On 6 July 1967, Gowon declared war and attacked Biafra. In addition to the Aburi Accord that tried to avoid the war, there was also the Niamey Peace Conference under President Hamani Diori (1968) and the OAU-sponsored Addis Ababa Conference (1968) under the chairmanship of Emperor Haile Selassie. This was the final effort by Generals Ojukwu and Gowon to settle the conflict via diplomacy.

During the war, in 1967, some members of the July 1966 alleged coup plot and Major Victor Banjo were executed for treason with the approval of Ojukwu, the Biafran Supreme commander. Major Ifeajuna was one of those executed. The defendants had argued that they sought a negotiated ceasefire with the federal government and were not guilty of treason.
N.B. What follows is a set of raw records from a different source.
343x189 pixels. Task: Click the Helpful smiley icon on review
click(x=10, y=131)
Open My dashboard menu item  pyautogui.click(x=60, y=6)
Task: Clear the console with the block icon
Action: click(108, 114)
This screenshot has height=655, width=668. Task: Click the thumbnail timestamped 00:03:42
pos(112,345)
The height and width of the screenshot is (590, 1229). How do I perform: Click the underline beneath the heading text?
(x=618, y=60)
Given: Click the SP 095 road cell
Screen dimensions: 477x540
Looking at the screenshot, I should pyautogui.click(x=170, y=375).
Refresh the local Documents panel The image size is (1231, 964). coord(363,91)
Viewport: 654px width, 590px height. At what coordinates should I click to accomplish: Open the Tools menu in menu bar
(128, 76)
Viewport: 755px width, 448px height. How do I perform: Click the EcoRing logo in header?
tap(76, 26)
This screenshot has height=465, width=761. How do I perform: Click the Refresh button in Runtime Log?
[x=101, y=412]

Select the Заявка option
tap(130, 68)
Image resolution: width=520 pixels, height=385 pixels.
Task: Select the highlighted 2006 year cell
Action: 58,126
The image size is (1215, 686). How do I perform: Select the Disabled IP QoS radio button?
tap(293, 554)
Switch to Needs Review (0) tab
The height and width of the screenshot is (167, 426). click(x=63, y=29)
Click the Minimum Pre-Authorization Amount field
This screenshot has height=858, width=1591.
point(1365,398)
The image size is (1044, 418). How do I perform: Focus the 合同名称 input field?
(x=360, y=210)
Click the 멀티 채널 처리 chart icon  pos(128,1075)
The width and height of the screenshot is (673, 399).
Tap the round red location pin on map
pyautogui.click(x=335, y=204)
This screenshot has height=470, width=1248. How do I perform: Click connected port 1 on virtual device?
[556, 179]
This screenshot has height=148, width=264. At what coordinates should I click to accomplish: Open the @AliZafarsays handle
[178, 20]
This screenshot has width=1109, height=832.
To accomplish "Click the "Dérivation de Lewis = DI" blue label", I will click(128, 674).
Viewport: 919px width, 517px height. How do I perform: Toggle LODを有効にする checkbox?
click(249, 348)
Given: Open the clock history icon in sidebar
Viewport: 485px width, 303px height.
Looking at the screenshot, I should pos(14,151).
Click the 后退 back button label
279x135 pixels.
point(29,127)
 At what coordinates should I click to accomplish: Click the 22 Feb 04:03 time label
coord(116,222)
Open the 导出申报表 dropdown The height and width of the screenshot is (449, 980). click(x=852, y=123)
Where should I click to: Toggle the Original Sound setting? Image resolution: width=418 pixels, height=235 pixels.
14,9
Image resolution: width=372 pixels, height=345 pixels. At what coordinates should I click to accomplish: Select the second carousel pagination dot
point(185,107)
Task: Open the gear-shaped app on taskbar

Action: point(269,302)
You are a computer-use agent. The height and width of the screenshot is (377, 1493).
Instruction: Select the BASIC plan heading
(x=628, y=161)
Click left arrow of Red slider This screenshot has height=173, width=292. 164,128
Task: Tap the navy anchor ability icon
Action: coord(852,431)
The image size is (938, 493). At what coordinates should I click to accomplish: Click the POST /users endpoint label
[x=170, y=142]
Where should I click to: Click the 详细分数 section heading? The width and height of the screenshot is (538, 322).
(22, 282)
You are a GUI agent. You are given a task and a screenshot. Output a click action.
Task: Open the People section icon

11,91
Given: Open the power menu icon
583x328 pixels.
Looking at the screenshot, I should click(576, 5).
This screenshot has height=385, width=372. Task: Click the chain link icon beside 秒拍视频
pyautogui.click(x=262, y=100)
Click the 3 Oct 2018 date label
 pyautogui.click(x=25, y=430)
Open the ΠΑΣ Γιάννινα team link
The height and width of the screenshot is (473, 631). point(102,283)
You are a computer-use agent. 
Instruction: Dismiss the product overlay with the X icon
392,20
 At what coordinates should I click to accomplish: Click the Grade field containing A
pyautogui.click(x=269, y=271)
After two and a half years of fighting and starvation, a hole appeared in the Biafran front lines and the Nigerian military exploited this. As it became obvious that the war was lost, Ojukwu was convinced to leave the country to avoid assassination. On 9 January 1970, he handed over power to his second in command, Chief of General Staff Major-General Philip Effiong, and left for Ivory Coast, where President Félix Houphouët-Boigny – who had recognised Biafra on 14 May 1968 – granted him political asylum.

Return to Nigeria
In 1981, Ojukwu began campaigning to return to Nigeria.  Nigerian president Shehu Aliyu Usman Shagari granted a pardon to Ojukwu on 18 May 1982, allowing him to return to Nigeria as a private citizen.  Ojukwu re-entered Nigeria from Ivory Coast on 18 June. Ojukwu declared his candidacy for the Nigerian Senate in 1983.  The official tally showed him losing by 12,000 votes, though a court attempted to reverse the ruling in September of that year, citing fraud in the election results. However, the disputed result was rendered moot when the Shagari government fell in the 1983 Nigerian coup d'état on 31 December. In early 1984 the Buhari regime jailed hundreds of political figures, including Ojukwu, who was held at the Kirikiri Maximum Security Prison. He was released later that year.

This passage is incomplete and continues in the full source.